Data records:
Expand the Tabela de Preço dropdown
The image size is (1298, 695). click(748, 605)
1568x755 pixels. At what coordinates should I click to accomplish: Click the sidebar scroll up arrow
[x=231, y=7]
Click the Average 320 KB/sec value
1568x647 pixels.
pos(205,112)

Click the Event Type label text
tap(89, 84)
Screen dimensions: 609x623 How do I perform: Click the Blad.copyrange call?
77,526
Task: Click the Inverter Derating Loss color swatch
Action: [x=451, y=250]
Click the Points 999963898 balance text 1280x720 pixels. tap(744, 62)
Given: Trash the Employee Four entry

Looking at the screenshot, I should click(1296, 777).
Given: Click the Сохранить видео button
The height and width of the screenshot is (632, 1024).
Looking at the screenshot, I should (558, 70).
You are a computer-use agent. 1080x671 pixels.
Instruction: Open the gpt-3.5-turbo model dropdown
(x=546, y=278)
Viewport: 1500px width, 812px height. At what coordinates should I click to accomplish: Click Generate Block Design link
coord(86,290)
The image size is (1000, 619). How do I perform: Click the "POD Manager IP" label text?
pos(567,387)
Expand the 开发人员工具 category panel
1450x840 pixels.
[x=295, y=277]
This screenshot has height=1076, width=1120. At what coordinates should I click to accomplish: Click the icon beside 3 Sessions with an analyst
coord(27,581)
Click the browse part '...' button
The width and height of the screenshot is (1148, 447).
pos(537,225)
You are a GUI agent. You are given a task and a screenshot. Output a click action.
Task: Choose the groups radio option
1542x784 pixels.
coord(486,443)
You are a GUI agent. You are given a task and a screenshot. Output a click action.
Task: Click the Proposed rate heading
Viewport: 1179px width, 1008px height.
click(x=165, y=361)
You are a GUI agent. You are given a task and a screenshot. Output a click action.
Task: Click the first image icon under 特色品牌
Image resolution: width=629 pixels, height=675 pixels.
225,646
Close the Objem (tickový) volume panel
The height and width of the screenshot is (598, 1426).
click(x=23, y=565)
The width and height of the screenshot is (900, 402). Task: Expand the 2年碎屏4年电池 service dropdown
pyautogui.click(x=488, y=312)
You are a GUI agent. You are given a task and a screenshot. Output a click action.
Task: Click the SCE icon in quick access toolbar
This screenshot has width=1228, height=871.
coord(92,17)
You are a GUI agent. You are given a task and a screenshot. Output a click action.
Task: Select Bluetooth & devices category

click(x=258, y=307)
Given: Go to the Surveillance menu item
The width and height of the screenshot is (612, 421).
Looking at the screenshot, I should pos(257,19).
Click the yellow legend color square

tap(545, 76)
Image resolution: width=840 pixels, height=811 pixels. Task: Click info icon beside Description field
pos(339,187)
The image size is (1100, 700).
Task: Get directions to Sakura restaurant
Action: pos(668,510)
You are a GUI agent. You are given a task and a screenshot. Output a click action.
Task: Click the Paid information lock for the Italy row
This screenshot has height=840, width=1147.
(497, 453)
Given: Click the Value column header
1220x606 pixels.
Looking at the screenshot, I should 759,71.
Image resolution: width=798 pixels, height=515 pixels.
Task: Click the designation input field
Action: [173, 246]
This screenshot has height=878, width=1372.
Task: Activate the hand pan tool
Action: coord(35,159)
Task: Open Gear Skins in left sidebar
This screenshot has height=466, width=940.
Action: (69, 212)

WORK INSTRUCTION >>
Could you restate word for word the lines above from the one containing "1568x755 pixels. At" through the one containing "Click the Points", both included, and nothing else?

ANSWER >>
1568x755 pixels. At what coordinates should I click to accomplish: Click the sidebar scroll up arrow
[x=231, y=7]
Click the Average 320 KB/sec value
1568x647 pixels.
pos(205,112)

Click the Event Type label text
tap(89, 84)
Screen dimensions: 609x623 How do I perform: Click the Blad.copyrange call?
77,526
Task: Click the Inverter Derating Loss color swatch
Action: [x=451, y=250]
Click the Points 999963898 balance text 1280x720 pixels. tap(744, 62)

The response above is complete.